More than 130 communities in Massachusetts have banned dispensaries with moratoriums and dispensary owner say the pickings for places that will allow for medical cannabis businesses are slim. The main question in the room revolved around whether or not applicants would have to list final addresses on the applications.
“If that’s the case, we are all looking at the same five buildings,” Fotis Loulourgas, a prospective dispensary owner, told the board.
Also in the audience was former Mass. state Sen. Stephen Buoniconti, now a prospective dispensary owner. He urged the department to re-state the importance of medical cannabis to communities delaying patient access to legal medical marijuana.

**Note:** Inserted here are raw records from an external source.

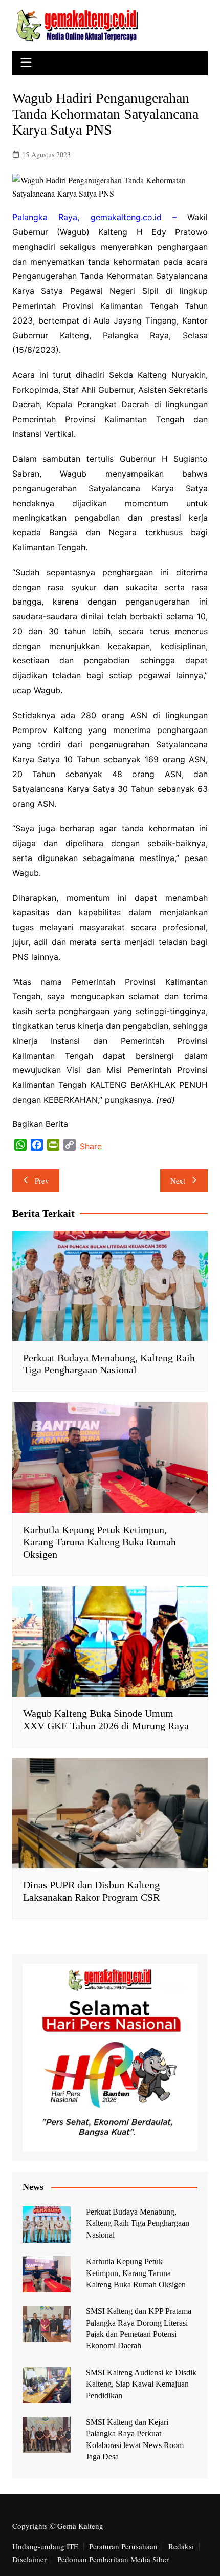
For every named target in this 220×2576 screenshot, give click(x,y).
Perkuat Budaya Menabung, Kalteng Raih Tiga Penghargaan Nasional (137, 2223)
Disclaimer (29, 2559)
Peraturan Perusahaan (123, 2546)
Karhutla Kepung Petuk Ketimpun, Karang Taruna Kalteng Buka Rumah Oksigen (99, 1542)
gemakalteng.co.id (126, 217)
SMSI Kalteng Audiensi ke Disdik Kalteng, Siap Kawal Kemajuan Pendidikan (141, 2384)
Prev (42, 1180)
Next (177, 1180)
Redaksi (181, 2546)
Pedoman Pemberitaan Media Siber (113, 2559)
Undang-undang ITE (45, 2546)
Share (91, 1146)
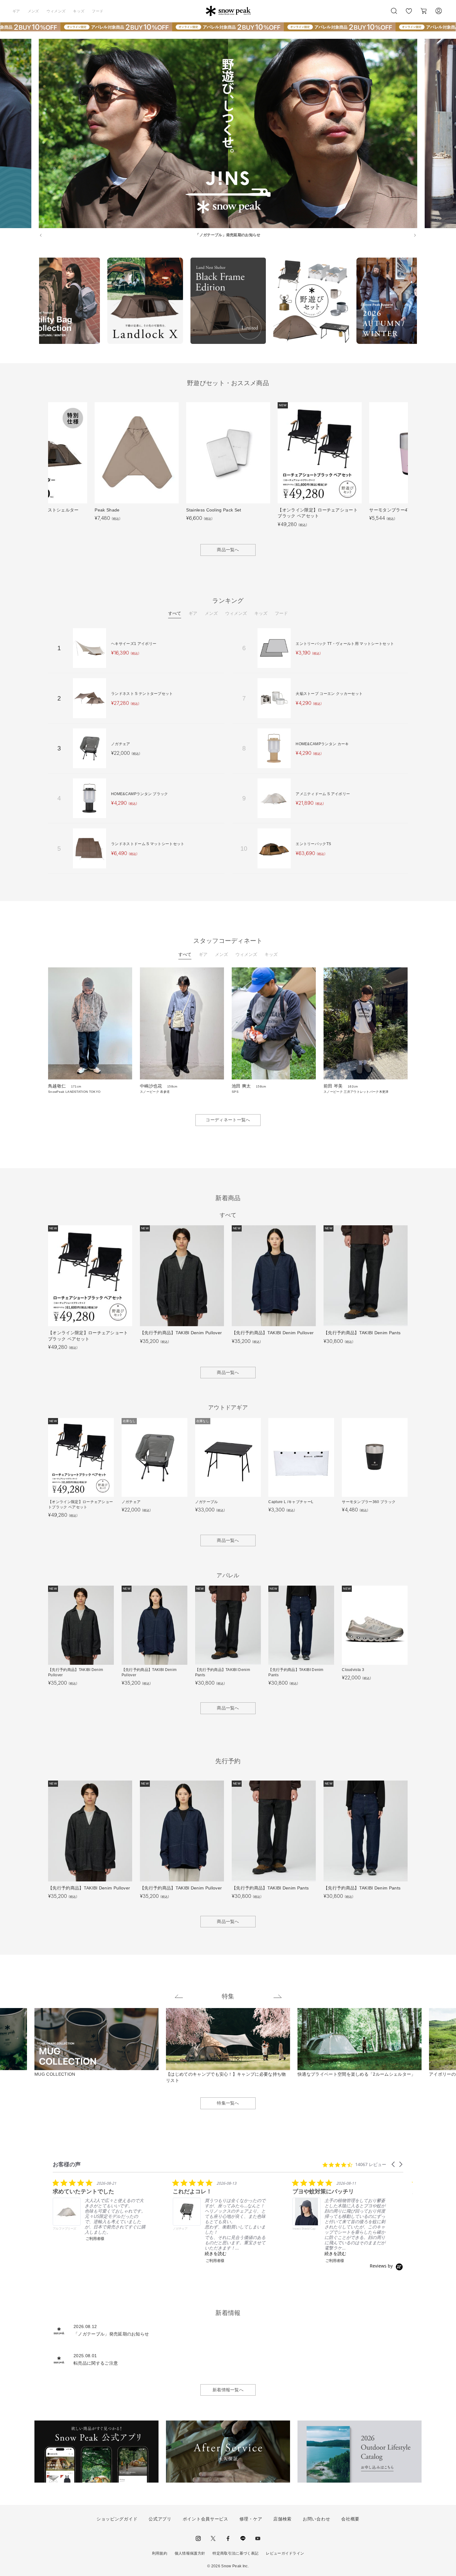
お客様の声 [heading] (67, 2164)
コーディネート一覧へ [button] (228, 1119)
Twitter (213, 2538)
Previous (34, 302)
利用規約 (159, 2553)
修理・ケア (250, 2518)
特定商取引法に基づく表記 (235, 2553)
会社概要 (350, 2518)
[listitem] (99, 2210)
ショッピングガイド (116, 2518)
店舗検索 (282, 2518)
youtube (258, 2538)
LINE (243, 2538)
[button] (393, 2164)
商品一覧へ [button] (228, 549)
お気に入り (408, 14)
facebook (228, 2538)
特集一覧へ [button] (228, 2103)
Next (421, 302)
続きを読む (215, 2253)
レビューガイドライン (285, 2553)
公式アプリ (160, 2518)
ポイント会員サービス (205, 2518)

But that probably won’t be happening.
“DPH certainly wants to ensure that the applicants do the best job that they can to ensure they are communicating the value of what they want to provide to a community but there is nothing DPH can do to change the local oversight, the local control,” Madeline Biondolillo, a director with the state public health department, told MassLive.com.
On the flip-side, city officials across the state say that they aren’t stalling or trying to subvert the intent of the dispensary laws. They just want more time to come up with regulations and zoning requirements. Geoffrey Beckwith, executive director of the Massachusetts Municipal Association, tells MassLive.com that dispensary owners are pushing to open without regulations to make their lives easier.
“Communities need time to write detailed and comprehensive ordinances and bylaws to safeguard the public interest when it comes to the sale of a drug that has been illegal up until this year,” Beckwith said.
Exactly. Up until this year. It is now legal.